As South Africans, we face a choice about how we engage with our country’s narrative. We can continue focusing primarily on what’s wrong, feeding a cycle of negativity that discourages investment and drives talent away. Or we can adopt a balanced perspective that acknowledges challenges while celebrating progress.
This isn’t naive optimism—it’s recognising that belief shapes reality. When foreign investors see R139 billion flowing into South African bonds, they see trajectory. When the EU commits €11.5 billion to our clean energy transition, they’re betting on potential. When Bafana Bafana qualify for the World Cup, they prove South African excellence is possible.
A Nation at a Turning Point
Project Vulindlela and the reforms it represents offer more than economic benefits. They provide evidence that South Africa can identify problems, design solutions, and implement them effectively. From Eskom’s turnaround to record citrus exports, from clean audits to World Cup qualification, these achievements share a common theme: strategic leadership, professional execution, and persistence.

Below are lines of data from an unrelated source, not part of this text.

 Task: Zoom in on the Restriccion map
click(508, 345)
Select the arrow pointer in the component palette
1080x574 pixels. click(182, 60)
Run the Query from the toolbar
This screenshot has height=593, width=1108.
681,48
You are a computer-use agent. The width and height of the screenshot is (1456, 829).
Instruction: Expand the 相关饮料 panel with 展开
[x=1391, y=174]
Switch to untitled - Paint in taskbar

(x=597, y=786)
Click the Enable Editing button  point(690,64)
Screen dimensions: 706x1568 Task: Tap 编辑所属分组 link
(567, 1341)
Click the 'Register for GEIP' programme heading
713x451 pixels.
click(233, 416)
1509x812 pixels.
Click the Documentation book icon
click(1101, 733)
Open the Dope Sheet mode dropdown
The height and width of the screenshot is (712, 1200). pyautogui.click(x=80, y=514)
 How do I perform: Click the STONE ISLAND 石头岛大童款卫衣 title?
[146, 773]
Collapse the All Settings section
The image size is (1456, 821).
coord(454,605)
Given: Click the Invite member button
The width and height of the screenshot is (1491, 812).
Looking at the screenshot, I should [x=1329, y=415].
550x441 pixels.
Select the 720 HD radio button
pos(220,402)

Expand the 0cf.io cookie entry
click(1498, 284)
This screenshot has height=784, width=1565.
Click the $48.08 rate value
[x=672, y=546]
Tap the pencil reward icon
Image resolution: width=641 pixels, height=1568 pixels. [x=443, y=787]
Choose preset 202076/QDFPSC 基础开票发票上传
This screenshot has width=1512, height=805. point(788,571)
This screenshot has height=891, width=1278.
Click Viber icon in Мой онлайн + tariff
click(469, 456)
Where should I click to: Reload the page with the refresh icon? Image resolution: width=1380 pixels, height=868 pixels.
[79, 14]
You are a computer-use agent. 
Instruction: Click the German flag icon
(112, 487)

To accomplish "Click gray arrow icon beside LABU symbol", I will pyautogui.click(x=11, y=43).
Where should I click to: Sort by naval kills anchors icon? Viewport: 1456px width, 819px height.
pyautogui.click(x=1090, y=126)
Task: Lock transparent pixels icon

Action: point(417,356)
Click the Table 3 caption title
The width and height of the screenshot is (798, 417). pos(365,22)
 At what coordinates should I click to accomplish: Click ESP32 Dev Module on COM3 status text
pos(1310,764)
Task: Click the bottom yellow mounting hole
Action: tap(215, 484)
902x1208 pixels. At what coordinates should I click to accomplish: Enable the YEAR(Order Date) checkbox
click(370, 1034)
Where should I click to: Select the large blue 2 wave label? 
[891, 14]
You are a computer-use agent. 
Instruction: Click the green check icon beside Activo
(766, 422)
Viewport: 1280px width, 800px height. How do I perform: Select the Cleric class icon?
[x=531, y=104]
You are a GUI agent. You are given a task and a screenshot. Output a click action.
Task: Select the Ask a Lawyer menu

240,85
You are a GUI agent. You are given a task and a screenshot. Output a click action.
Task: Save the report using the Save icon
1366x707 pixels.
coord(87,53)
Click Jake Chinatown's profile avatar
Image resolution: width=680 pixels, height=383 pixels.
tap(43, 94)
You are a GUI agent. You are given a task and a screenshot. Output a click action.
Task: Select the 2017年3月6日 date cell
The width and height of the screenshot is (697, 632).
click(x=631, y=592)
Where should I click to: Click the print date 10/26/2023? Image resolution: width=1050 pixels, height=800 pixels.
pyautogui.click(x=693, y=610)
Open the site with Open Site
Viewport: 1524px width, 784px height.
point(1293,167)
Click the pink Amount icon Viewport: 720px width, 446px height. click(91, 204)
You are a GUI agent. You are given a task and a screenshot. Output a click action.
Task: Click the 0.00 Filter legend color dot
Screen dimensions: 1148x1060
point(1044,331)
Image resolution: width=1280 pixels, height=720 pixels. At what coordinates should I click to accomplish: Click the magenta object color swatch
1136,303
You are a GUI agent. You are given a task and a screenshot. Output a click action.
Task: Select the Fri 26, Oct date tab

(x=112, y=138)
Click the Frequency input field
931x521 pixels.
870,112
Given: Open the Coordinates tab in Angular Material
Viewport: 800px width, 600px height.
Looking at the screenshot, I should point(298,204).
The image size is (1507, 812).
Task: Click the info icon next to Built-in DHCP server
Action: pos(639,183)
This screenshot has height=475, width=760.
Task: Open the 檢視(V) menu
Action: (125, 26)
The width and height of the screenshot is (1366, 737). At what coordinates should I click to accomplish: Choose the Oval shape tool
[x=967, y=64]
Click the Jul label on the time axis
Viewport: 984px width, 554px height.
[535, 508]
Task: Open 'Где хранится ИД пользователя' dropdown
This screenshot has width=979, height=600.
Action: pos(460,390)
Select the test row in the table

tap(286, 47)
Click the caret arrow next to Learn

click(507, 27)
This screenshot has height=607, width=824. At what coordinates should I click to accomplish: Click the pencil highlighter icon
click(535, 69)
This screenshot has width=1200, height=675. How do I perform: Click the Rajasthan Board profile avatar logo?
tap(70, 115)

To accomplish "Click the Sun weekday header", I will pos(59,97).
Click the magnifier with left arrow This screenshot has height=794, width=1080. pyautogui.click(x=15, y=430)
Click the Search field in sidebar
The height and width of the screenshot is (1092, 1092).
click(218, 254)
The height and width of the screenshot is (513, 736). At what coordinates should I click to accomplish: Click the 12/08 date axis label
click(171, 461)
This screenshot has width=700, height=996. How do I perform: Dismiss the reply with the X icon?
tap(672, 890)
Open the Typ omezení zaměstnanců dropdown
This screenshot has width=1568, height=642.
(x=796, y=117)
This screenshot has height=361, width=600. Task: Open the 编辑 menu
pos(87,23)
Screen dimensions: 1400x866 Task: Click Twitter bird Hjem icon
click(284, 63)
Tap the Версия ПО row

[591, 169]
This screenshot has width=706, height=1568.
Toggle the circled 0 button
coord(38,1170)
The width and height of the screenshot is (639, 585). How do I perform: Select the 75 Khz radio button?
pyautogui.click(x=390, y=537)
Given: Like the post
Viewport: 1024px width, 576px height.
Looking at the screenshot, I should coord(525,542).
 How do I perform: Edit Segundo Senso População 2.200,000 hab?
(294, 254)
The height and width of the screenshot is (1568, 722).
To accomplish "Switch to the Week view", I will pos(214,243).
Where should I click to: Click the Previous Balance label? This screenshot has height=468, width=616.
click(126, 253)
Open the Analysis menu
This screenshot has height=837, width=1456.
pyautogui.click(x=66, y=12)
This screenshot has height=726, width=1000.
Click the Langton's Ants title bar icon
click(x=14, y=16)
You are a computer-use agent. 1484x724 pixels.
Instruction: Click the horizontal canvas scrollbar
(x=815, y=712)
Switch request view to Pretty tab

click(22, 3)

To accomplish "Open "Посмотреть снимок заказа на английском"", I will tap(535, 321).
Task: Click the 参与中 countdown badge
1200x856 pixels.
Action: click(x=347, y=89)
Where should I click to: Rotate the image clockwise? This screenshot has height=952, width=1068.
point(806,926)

The machine that is South Africa indeed turns at its own pace—sometimes frustratingly slowly. But it is turning. The reforms are working. The investments are flowing. The results are emerging.
What’s needed now is for more South Africans to become aware of these positive developments, to share them as widely as we share stories of failure, and to support the institutions making progress. When we change the national conversation from despair to possibility, we create the confidence necessary for investment, innovation, and growth.
South Africa’s future isn’t just being imagined—it’s already being built. It’s time we started paying attention.
South Africa belongs to us—not only to those we put in power to help us run this country. The responsibility for our nation’s trajectory rests with every citizen. Change and believing starts with us! When we choose to see the progress alongside the problems, when we share good news as readily as we share scandal, when we support the institutions and individuals doing the hard work of reform—that’s when transformation becomes unstoppable. The power to shape our national narrative, and ultimately our national destiny, lies in our collective hands.
Sanjith Hannuman is Managing Director of AVIB and a seasoned retirement funds consultant. He holds an MBA from UKZN, is an Associate of the Financial Planning Institute of South Africa, a Human Values Practitioner, and a Behavioural Life Coach.